Aérodrome Orta - Historique


Grâce aux précieuses recherches de Monsieur Van Impe d'Hatrival, on peut modifier l'historique généralement établi de la manière suivante :

Le 18 novembre 1922 : Le Conseil communal mandate à l’unanimité le Bourgmestre PONCELET pour continuer les pourparlers avec « une société promotrice » qui souhaite construire un aérodrome au THIER DE LA BORNE. 

Le 11 mai 1925 – La Ville accorde à titre gratuit un bail de 99 ans pour l’installation, la construction et l’utilisation d’un aérodrome au Thier de la Borne sur une superficie de plus de 60 ha. 
 
Il pourra comprendre une piste et ses accès, des hangars, des ateliers de réparation et de construction d’avions, une école de pilotage, un poste météo, une station de réception TSF ainsi que toutes les infrastructures nécessaires. 
 
Monsieur José Orta, Capitaine d’Aviation de Réserve s’établit sur le site.
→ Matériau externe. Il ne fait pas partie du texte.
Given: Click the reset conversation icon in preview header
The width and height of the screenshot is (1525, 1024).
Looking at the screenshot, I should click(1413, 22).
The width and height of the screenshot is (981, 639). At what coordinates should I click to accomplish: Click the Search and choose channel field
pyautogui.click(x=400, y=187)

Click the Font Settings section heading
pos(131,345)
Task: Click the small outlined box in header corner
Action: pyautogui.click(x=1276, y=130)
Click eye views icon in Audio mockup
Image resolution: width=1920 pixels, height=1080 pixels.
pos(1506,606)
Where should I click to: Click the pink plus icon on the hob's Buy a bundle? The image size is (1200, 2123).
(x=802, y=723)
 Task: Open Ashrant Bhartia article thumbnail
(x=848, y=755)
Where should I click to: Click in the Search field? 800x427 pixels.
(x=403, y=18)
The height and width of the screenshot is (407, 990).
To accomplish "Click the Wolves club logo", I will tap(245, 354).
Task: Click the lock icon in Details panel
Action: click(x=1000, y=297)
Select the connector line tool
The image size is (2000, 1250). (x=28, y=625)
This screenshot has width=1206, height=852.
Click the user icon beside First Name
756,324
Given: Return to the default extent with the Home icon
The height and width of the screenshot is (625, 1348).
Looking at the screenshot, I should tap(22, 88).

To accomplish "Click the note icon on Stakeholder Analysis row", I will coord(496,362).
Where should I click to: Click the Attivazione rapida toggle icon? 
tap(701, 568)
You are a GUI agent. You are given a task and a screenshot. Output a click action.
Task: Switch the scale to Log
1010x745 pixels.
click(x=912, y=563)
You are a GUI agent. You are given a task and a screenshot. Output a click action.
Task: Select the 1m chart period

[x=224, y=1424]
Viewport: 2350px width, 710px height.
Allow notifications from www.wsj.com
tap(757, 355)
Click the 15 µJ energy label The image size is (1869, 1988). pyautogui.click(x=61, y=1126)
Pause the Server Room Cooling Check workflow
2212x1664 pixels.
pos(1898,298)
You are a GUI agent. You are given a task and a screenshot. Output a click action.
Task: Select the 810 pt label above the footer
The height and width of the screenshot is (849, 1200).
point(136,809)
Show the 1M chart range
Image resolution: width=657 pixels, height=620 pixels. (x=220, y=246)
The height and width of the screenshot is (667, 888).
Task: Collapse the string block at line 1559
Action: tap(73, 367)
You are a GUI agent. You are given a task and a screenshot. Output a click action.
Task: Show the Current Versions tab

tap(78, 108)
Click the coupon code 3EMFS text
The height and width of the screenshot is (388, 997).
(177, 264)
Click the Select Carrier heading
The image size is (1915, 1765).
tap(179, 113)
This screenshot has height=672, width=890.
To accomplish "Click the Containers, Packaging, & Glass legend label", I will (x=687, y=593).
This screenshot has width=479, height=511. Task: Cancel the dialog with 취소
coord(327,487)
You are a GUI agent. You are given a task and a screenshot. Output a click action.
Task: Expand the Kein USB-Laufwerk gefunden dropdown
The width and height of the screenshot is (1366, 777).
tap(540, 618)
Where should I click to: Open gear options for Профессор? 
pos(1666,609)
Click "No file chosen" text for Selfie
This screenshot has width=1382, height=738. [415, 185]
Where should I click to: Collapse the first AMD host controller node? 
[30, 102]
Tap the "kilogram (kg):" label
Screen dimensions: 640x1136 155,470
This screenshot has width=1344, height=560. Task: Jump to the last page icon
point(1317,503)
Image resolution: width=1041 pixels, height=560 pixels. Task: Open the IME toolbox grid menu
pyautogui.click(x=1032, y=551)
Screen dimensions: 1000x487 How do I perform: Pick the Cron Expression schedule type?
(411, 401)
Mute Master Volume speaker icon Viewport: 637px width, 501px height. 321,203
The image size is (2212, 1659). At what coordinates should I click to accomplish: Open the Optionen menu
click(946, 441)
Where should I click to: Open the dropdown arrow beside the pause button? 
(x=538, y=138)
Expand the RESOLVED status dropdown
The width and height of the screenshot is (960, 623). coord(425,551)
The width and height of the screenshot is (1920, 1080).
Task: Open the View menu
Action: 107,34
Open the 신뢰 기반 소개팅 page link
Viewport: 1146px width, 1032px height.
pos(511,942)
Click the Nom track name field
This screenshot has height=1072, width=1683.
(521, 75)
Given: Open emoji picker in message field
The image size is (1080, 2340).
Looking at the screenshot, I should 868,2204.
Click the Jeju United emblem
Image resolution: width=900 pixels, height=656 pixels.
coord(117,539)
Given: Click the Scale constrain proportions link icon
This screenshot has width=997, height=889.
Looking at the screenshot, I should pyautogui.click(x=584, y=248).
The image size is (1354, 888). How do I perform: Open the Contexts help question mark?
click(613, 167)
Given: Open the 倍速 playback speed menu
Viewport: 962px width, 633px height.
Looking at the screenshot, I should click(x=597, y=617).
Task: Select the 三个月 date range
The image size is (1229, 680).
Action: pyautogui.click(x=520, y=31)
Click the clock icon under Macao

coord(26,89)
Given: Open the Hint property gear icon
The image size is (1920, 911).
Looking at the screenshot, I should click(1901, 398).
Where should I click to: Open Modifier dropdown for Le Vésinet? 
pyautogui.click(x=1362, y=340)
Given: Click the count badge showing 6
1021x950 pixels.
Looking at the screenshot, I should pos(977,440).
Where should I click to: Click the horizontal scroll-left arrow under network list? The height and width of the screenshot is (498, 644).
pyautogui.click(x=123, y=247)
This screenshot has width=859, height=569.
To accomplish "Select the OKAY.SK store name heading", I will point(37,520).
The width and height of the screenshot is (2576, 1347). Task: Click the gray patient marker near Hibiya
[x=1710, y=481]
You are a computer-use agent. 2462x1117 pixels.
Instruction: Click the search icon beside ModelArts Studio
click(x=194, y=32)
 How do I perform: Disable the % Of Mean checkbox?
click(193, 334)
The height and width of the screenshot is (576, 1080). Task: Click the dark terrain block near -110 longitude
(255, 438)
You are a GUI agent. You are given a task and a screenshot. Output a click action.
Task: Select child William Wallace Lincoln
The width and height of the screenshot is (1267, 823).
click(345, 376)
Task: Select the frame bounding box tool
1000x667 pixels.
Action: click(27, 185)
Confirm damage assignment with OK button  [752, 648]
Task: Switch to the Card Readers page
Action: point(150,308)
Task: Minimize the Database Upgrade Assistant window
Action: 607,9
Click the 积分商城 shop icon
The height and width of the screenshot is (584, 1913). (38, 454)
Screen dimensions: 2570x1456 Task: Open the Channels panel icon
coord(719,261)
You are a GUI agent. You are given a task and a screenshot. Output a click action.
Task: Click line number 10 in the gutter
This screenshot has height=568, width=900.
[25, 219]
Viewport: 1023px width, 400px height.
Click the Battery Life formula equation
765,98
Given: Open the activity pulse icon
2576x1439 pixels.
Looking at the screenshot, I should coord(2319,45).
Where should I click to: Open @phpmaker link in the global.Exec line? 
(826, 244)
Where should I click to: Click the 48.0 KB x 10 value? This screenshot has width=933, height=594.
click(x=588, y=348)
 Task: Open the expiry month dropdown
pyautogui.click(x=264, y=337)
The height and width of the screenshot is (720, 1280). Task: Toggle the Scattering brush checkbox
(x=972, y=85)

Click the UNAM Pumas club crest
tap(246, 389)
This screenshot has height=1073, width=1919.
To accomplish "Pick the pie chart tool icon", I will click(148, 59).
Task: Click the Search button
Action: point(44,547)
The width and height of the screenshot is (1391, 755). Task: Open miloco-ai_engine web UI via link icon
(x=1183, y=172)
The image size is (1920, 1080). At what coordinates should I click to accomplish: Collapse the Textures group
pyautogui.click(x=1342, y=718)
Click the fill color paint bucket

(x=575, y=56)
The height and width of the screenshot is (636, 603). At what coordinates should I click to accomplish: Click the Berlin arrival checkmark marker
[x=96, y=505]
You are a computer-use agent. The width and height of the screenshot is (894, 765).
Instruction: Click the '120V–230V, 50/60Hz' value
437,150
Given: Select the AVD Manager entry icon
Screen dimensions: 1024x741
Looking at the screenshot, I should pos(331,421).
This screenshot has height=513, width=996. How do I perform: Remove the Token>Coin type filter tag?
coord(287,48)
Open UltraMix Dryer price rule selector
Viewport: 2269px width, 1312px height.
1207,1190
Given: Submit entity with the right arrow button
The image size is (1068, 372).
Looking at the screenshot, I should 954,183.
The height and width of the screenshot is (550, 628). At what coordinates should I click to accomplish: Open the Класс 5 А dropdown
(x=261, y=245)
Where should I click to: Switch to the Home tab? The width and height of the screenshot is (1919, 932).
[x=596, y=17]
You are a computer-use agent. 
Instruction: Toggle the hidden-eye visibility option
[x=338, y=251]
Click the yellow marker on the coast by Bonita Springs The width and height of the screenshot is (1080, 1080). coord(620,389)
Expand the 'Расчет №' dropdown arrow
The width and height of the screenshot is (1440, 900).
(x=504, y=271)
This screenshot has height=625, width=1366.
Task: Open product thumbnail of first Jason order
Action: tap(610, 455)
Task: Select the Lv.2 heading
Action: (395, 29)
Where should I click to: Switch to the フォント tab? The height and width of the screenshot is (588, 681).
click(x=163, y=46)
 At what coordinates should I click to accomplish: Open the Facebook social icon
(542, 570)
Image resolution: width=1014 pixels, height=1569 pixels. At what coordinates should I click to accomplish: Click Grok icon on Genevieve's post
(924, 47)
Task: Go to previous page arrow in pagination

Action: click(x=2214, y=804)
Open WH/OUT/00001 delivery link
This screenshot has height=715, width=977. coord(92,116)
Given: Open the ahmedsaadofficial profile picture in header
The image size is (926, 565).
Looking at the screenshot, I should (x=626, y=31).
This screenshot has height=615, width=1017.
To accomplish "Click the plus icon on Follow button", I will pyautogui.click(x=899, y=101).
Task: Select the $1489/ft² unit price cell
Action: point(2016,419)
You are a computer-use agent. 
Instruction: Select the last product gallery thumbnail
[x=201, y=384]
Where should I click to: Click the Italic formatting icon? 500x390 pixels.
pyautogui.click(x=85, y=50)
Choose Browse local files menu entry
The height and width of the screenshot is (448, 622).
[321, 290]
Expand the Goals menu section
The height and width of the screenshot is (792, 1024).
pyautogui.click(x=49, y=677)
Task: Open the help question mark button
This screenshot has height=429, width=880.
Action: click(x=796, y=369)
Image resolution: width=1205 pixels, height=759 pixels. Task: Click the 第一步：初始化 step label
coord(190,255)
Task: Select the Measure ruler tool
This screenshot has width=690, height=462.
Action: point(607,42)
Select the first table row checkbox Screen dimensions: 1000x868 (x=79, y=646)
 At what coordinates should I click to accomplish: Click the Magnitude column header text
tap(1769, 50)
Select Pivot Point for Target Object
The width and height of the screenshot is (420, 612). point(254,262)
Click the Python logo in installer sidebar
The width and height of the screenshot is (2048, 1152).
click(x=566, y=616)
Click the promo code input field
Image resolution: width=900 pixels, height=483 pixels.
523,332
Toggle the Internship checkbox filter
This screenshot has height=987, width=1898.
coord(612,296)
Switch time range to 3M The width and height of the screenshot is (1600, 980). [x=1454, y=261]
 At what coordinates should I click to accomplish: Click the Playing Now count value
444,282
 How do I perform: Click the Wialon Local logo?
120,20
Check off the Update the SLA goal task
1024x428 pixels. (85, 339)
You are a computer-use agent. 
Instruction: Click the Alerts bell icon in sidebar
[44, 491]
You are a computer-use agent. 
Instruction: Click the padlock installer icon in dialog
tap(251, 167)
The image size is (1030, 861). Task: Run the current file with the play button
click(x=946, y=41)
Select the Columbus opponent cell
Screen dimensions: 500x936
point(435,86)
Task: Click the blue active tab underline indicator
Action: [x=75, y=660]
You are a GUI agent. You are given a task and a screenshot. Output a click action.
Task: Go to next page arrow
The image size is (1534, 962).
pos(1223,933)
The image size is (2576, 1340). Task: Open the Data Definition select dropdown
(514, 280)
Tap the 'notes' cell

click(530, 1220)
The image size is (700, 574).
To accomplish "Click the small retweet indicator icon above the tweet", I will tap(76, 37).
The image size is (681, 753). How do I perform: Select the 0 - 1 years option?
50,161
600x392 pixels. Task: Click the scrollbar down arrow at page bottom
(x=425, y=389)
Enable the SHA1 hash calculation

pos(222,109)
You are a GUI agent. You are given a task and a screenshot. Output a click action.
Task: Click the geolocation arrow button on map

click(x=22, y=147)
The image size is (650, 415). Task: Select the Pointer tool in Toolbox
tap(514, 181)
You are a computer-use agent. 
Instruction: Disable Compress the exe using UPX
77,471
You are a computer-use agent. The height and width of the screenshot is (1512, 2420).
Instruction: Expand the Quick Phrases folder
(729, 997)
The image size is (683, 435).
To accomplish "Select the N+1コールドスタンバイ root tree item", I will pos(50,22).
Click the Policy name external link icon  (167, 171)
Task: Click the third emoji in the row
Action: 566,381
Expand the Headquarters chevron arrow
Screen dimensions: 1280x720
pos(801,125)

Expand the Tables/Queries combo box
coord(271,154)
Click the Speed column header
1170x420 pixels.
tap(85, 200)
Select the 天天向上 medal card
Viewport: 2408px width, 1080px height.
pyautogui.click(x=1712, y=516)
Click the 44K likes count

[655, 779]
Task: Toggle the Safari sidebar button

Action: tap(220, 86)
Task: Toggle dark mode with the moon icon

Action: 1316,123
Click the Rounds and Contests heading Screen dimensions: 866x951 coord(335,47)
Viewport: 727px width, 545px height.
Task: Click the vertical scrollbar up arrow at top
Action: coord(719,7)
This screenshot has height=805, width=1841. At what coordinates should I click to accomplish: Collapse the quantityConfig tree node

Il crée et dirige l’école d’aviation dont les premiers élèves pilotes brevetés sortitront déjà en novembre 1926. 
 
Il construira en série dans ses ateliers de 1930 à 1934 une dizaine d’exemplaires de l’avion « ORTA- SAINT-HUBERT G1 », conçu par Jef GULDENTOPS. 
 
C’est un petit avion de tourisme, biplace ou triplace avec un moteur de respectivement 65 ou 85CV qui peut atteindre la vitesse maximale de 160 km/h.  
 
Dès 34-35, il développera avec l’Ingénieur BAUDOUX des prototypes de motoplaneurs et d’un avion de tourisme « aile basse ». 
 
Malheureusement, ces projets ne seront jamais produits ni commercialisés.  
CONTACT
Le capitaine José Orta ( à gauche ), créateur et directeur de l'Ecole d'aviation de Saint-Hubert, photographié pendant la guerre, au front belge, avec à ses côtés son observateur, le lieutenant de Burlet. 
Carte postale éditée par Rotobrome - Bruxelles - Non oblitérée
1946 - M. Orta cède le bail emphytéotique et la gestion de l'aérodrome de Saint-Hubert à l'État belge. La Régie des voies aériennes (RVA), suite à sa création, reprend en 1948 les obligations de l’État belge. 

1958 - l’aéro-club des Ardennes est fondé, le premier à pratiquer le planeur au départ de l’aérodrome.
 
1960 - le Centre national de vol à voile quitte Temploux (Namur) pour s’établir à Saint-Hubert. 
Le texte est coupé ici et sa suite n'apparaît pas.